**Directions:**
The entries follow. Please return all of them exactly.

============

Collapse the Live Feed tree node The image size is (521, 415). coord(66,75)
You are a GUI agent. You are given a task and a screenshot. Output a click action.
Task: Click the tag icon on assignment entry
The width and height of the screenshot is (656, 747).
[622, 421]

============

**Response box:**
Collapse the Live Feed tree node The image size is (521, 415). coord(66,75)
You are a GUI agent. You are given a task and a screenshot. Output a click action.
Task: Click the tag icon on assignment entry
The width and height of the screenshot is (656, 747).
[622, 421]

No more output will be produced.